ParticleMedia / RAGTruth

Github repository for "RAGTruth: A Hallucination Corpus for Developing Trustworthy Retrieval-Augmented Language Models"
https://arxiv.org/abs/2401.00396
MIT License
106 stars 8 forks source link

Incorrect Labels #2

Open michaelcalvinwood opened 6 months ago

michaelcalvinwood commented 6 months ago

First, thank you for the effort put into RAGTruth. There is a tremendous need for such a dataset.

Unfortunately, some of the labels are sorely inaccurate. Consider Response ID 11898 as one example. This response states three supposed hallucinations, all with implicit_true being false.

Consider the first:

In other words, the provided passage does state that there is a potential for those with graduate degrees to earn more than their undergraduate counterparts; which means that there is a potential for undergrads to earn less than those with graduate degrees.

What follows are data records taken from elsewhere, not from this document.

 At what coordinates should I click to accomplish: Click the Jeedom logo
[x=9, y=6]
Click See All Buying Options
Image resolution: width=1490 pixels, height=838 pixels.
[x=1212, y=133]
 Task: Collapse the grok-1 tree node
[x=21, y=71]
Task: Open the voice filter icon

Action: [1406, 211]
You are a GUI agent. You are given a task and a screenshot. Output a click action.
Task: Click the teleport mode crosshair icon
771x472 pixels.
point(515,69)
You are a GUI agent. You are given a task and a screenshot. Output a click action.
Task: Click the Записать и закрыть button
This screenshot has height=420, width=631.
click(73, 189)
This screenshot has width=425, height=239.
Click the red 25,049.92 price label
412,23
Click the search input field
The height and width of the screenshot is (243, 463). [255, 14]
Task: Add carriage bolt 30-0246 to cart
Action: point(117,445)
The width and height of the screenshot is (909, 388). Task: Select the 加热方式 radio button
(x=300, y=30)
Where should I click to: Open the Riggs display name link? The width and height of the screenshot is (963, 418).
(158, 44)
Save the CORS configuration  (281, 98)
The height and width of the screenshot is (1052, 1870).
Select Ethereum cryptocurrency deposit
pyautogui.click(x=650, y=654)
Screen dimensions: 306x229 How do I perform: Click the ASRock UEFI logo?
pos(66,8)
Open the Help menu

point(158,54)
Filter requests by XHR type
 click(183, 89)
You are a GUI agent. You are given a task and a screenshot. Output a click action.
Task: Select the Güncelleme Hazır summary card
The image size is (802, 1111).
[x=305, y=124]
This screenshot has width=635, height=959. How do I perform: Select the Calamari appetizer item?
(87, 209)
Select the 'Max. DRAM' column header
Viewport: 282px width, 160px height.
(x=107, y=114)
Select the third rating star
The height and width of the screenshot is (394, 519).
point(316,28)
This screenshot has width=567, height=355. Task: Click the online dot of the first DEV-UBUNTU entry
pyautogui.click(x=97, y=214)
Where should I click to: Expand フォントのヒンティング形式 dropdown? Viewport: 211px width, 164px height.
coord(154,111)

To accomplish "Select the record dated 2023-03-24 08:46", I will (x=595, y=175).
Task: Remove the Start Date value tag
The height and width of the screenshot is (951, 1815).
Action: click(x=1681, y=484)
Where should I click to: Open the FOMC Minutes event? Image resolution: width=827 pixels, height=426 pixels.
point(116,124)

Hence, the annotation is incorrect.

Consider the second:

Yet, "fresh out of grad school" is equivalent to "upon graduation." And the whole context is "earning a higher income" ("making a lot more than their undergraduate counterparts"). Hence, the annotation is incorrect.

Finally, consider the third:

Hence, this annotation is correct.

Naturally, the value of the dataset is directly proportional to the correctness of the annotations. While I recognize the immense effort that has gone into this dataset, there's still a need for additional annotators to fix errant labels (and there are a lot of errant labels).

Kindly consider fixing the errant labels to make RAGTruth the incredible resource that it can be.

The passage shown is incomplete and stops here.